→ **What the task requires**
Retype exactly every line from the one that includes "Task: Click 'Kluczowe" through the final line of the listing, both ends kept, and omit the pictures.
── Source information
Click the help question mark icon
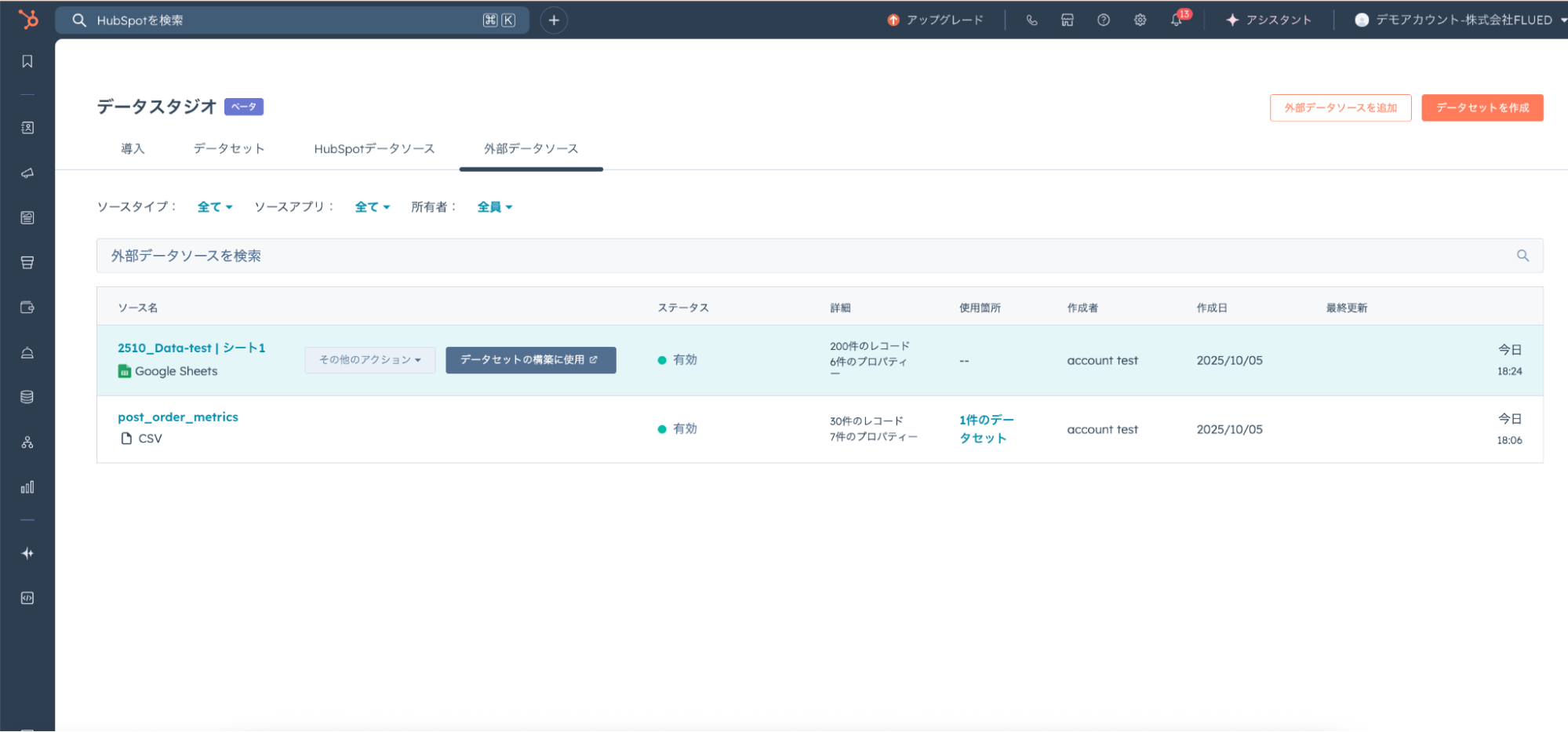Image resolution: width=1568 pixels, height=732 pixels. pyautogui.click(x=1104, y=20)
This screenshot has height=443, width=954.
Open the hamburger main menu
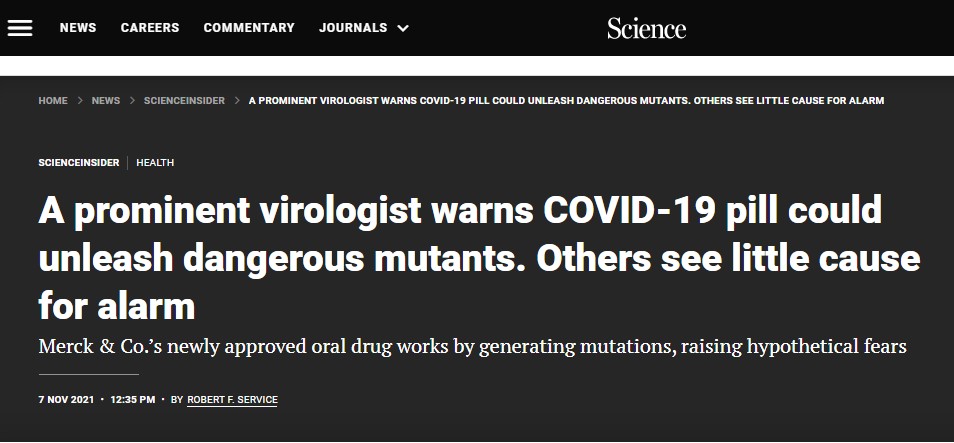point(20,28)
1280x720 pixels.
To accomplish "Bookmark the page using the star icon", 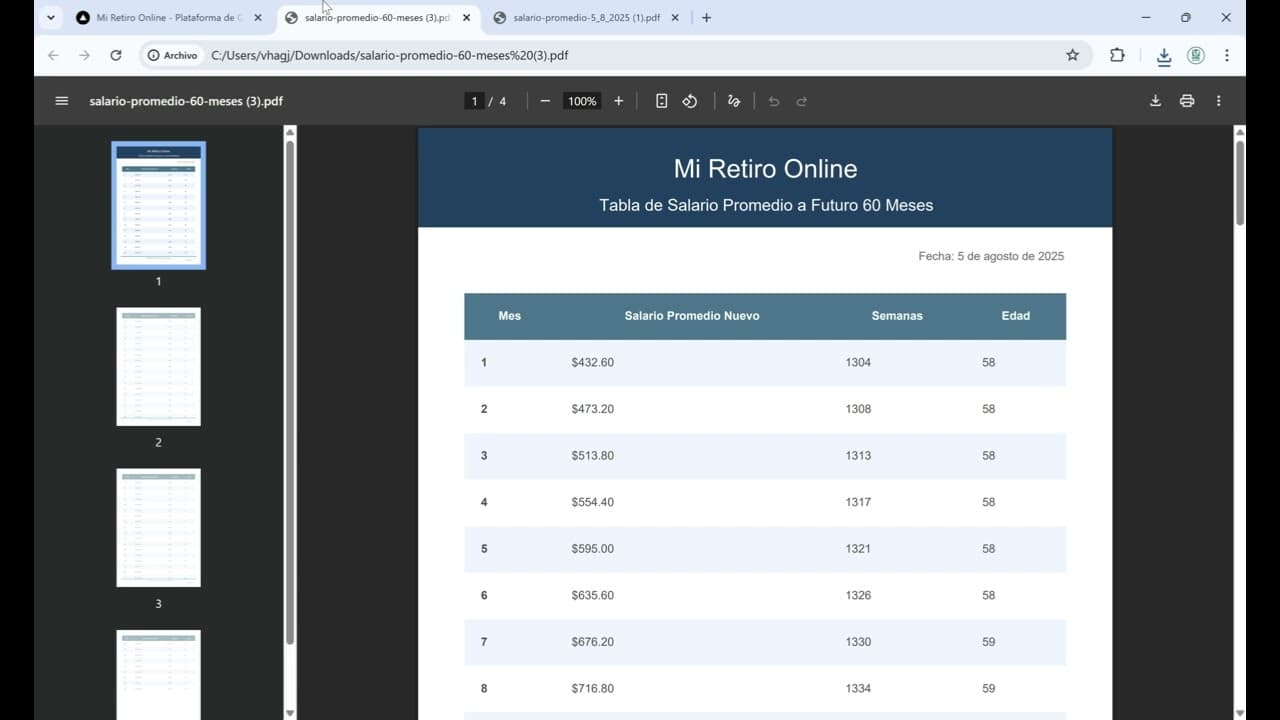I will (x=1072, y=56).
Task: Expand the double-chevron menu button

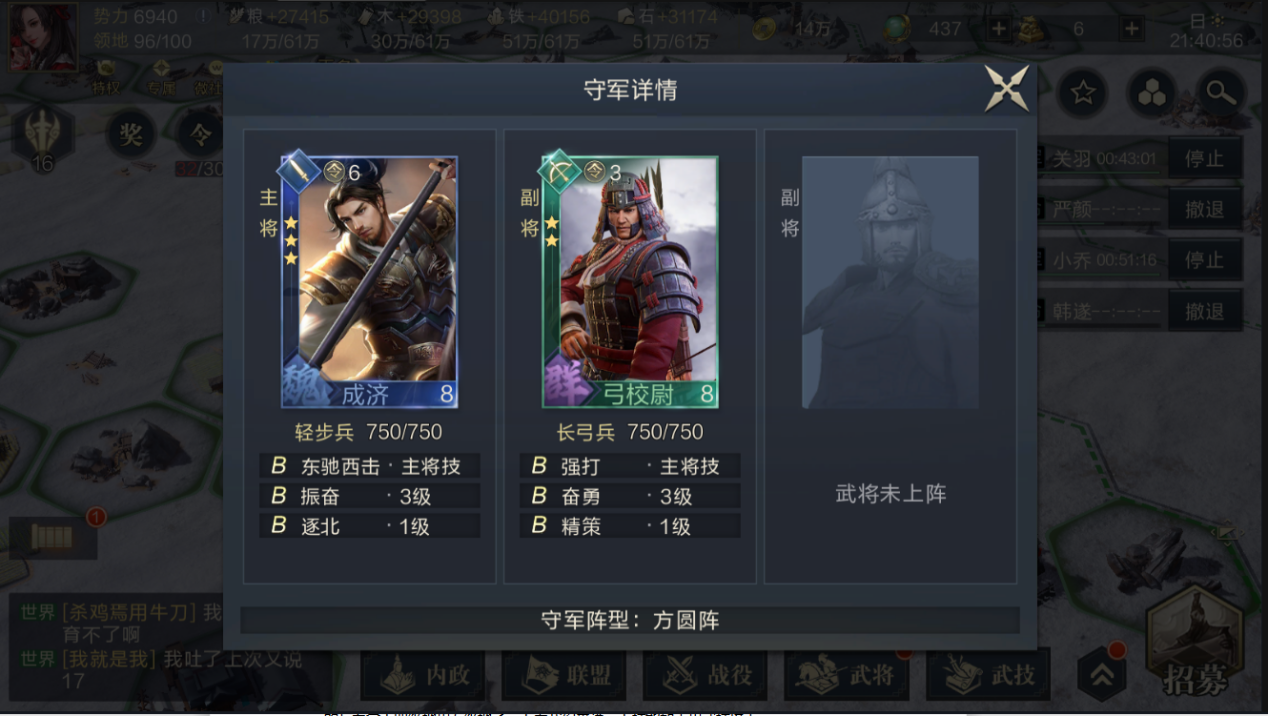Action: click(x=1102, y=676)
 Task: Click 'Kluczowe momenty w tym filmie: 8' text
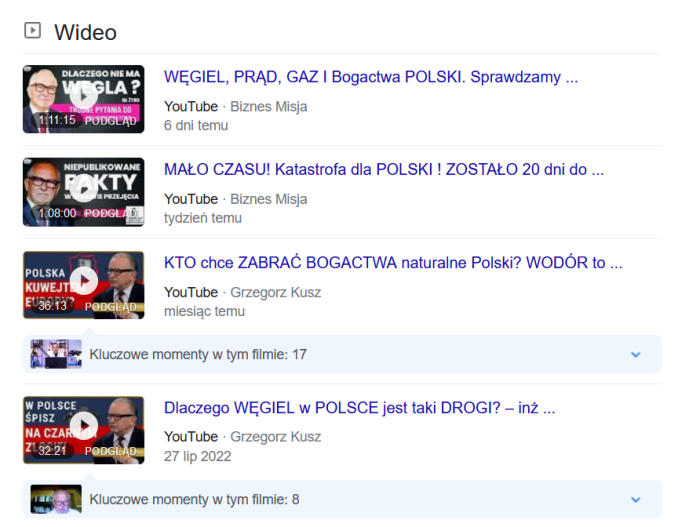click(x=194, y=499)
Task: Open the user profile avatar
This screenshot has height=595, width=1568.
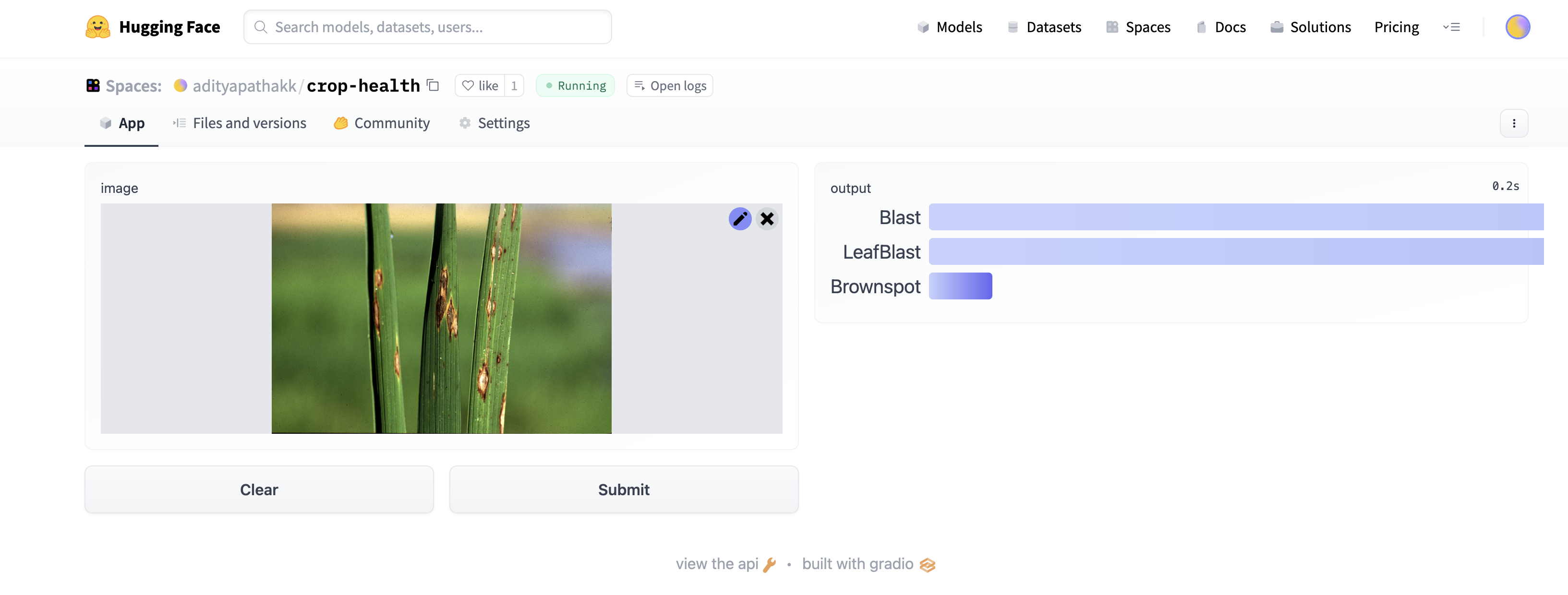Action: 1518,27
────
→ **Answer section**
 Task: Click 'Kluczowe momenty w tym filmie: 8' text
click(x=194, y=499)
Task: Open the user profile avatar
This screenshot has height=595, width=1568.
Action: 1518,27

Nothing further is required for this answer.